Firstly, you have to do exactly that – use the job ads as attraction tools and post them to the right channels, using data from WaveTrackR and the job boards to get it right. Don’t ever blindly post.

One hugely under-used strategy is to look at the database you’ve already got. Develop a candidate pool and use it as a pipeline.

Start to consider your website as a candidate attraction tool and not something that is built, left and re-built in four years time. It must be constantly worked on and utilised as a platform on which to communicate your brand, culture and values.

Candidates have the choice of thousands of agencies and they will look at your website to decide whether they will apply for any of your jobs. They will want to know who the consultants are, what the company stands for, how they will be treated (a huge amount of discretion is required for some roles and circumstances).

They will be asking whether the agency has contacts with the type of companies they want to work for. It is amazing how much of that kind of key information isn’t on the average recruitment website. Often they can be full of buzzwords that are simply page fillers. It is vital that you communicate who you are rather than what you think you should say.

Keep your website up to date and it will build a pipeline for the future. Your recruitment website should be part of your candidate attraction strategy rather than a solely marketing function along with letterheads or printed pens.

What about recruiters who don’t think they need a website?

This really depends on a recruiter’s network but the number of people who genuinely have a huge network with a self-providing pipeline is shrinking, other than in incredibly niche spaces.

Having a website is also a matter of trust. If you don’t have your own website that candidates can easily find, it can sound out warning bells. Plus, you simply can’t get the true essence of a business from LinkedIn.

Candidates come through organic search, or referrals from a job board, and many go straight to meet the team page before looking at your jobs.
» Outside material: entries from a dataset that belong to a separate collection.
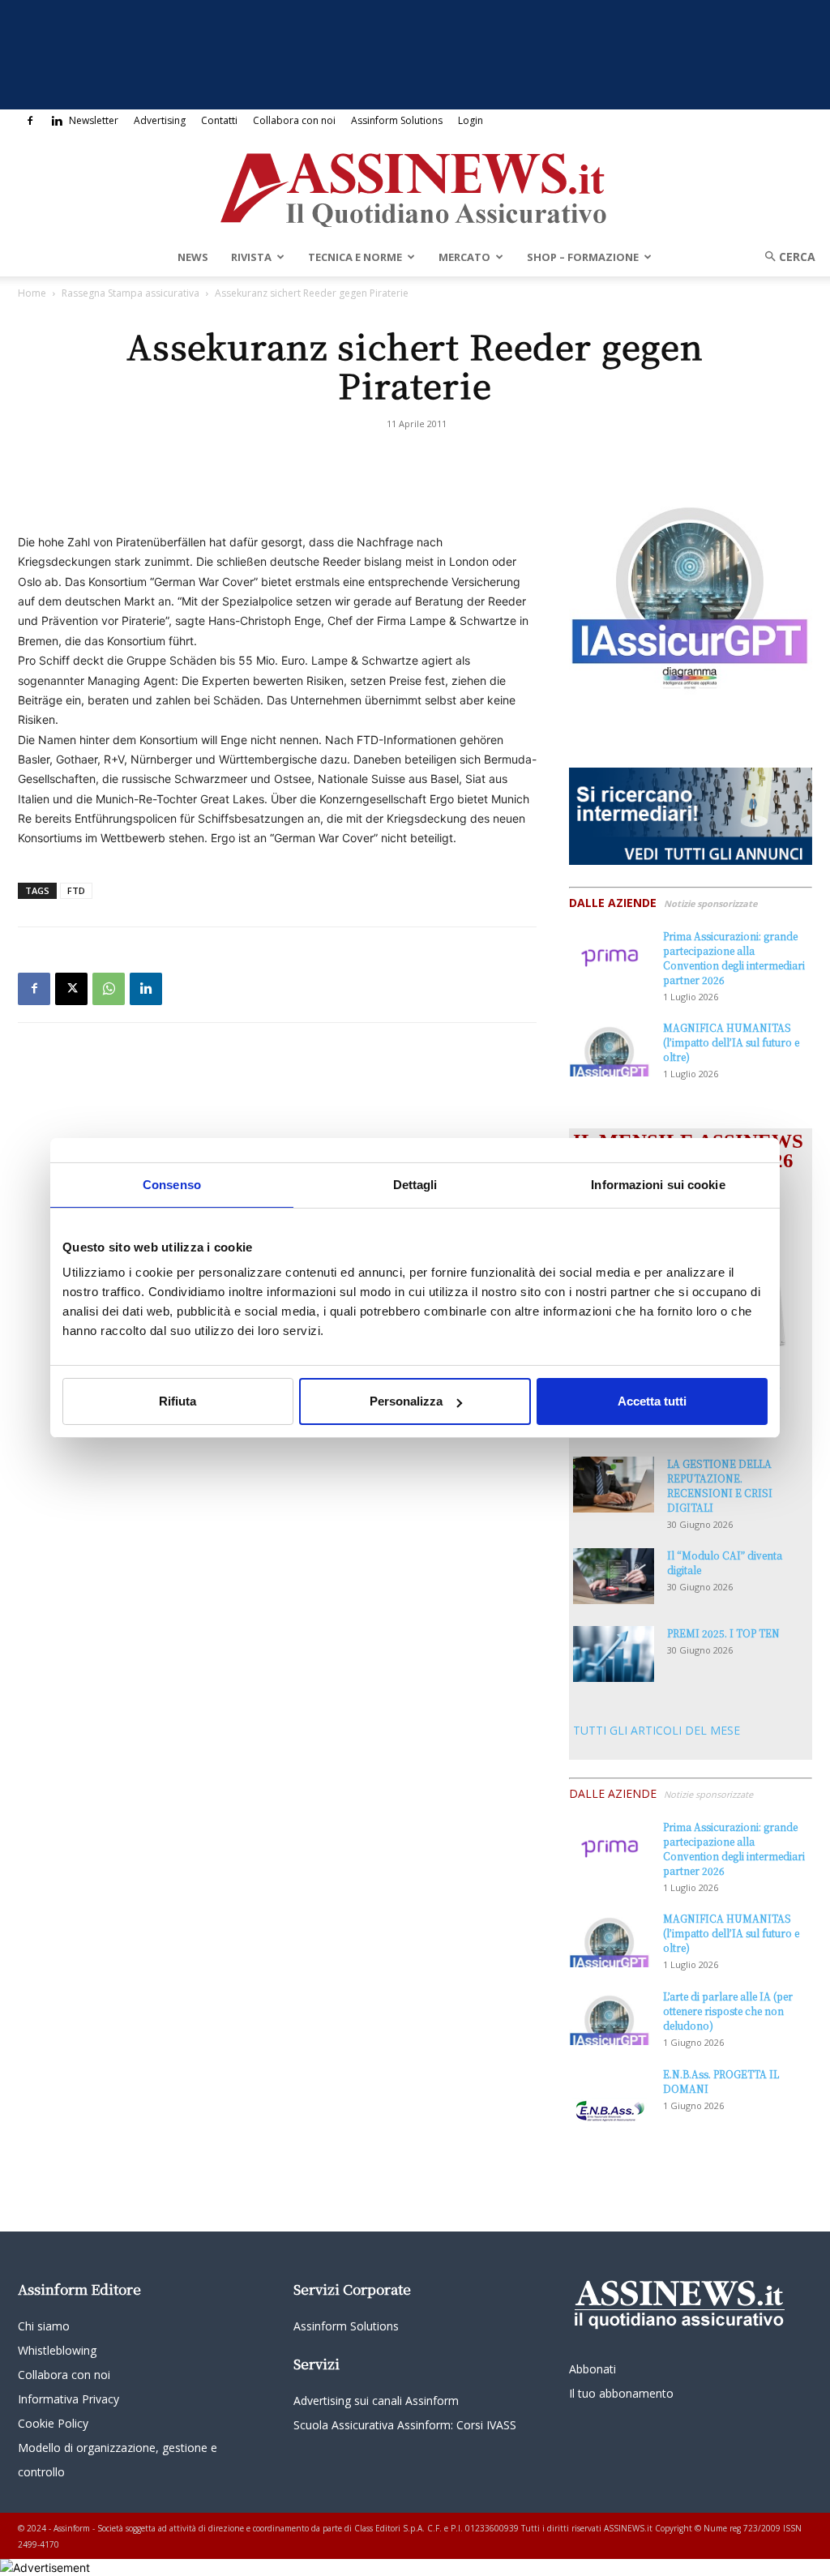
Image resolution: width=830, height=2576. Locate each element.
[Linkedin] (57, 120)
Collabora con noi (294, 120)
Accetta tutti (652, 1401)
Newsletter (93, 120)
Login (470, 120)
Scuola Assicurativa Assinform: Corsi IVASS (404, 2425)
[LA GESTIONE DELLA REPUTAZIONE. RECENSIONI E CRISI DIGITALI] (613, 1485)
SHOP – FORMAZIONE (583, 257)
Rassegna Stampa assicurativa (130, 293)
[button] (784, 256)
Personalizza (406, 1401)
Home (32, 293)
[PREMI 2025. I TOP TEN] (613, 1654)
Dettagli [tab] (415, 1185)
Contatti (219, 120)
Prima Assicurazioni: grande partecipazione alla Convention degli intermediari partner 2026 (734, 957)
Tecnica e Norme (355, 257)
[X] (71, 989)
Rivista (251, 257)
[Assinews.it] (415, 185)
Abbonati (592, 2369)
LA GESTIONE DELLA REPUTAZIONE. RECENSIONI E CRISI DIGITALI (719, 1485)
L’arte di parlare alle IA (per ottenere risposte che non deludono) (728, 2010)
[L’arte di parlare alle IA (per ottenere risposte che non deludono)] (609, 2017)
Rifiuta (177, 1401)
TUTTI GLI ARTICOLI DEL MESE (656, 1730)
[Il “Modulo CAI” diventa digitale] (613, 1576)
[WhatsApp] (108, 989)
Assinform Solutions (397, 120)
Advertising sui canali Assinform (376, 2400)
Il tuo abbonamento (621, 2393)
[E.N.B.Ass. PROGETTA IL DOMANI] (609, 2095)
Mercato (464, 257)
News (193, 257)
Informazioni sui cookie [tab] (658, 1185)
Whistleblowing (57, 2350)
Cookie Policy (53, 2423)
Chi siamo (44, 2326)
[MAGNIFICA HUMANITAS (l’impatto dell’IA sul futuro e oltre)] (609, 1048)
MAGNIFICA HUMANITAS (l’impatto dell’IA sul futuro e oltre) (731, 1042)
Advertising (160, 120)
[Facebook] (30, 120)
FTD (76, 890)
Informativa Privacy (68, 2399)
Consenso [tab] (172, 1185)
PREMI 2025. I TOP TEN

Something else to consider is that some candidates haven’t applied for a job in years and genuinely don’t know where to start, so do what we all do in similar situations – perform a simple Google search. An online presence that goes beyond social media is therefore vital in most circumstances.

Dave’s top 2 immediately actionable tips to building a candidate attraction powerhouse:

  1. Look at your website or, even better, ask someone else to look at it as a candidate novice and then review your content based on their feedback. Constantly ask yourself, what can I do to improve my website’s candidate attraction.
  2. Post the right job to the right channel, using data from WaveTrackR and the job boards.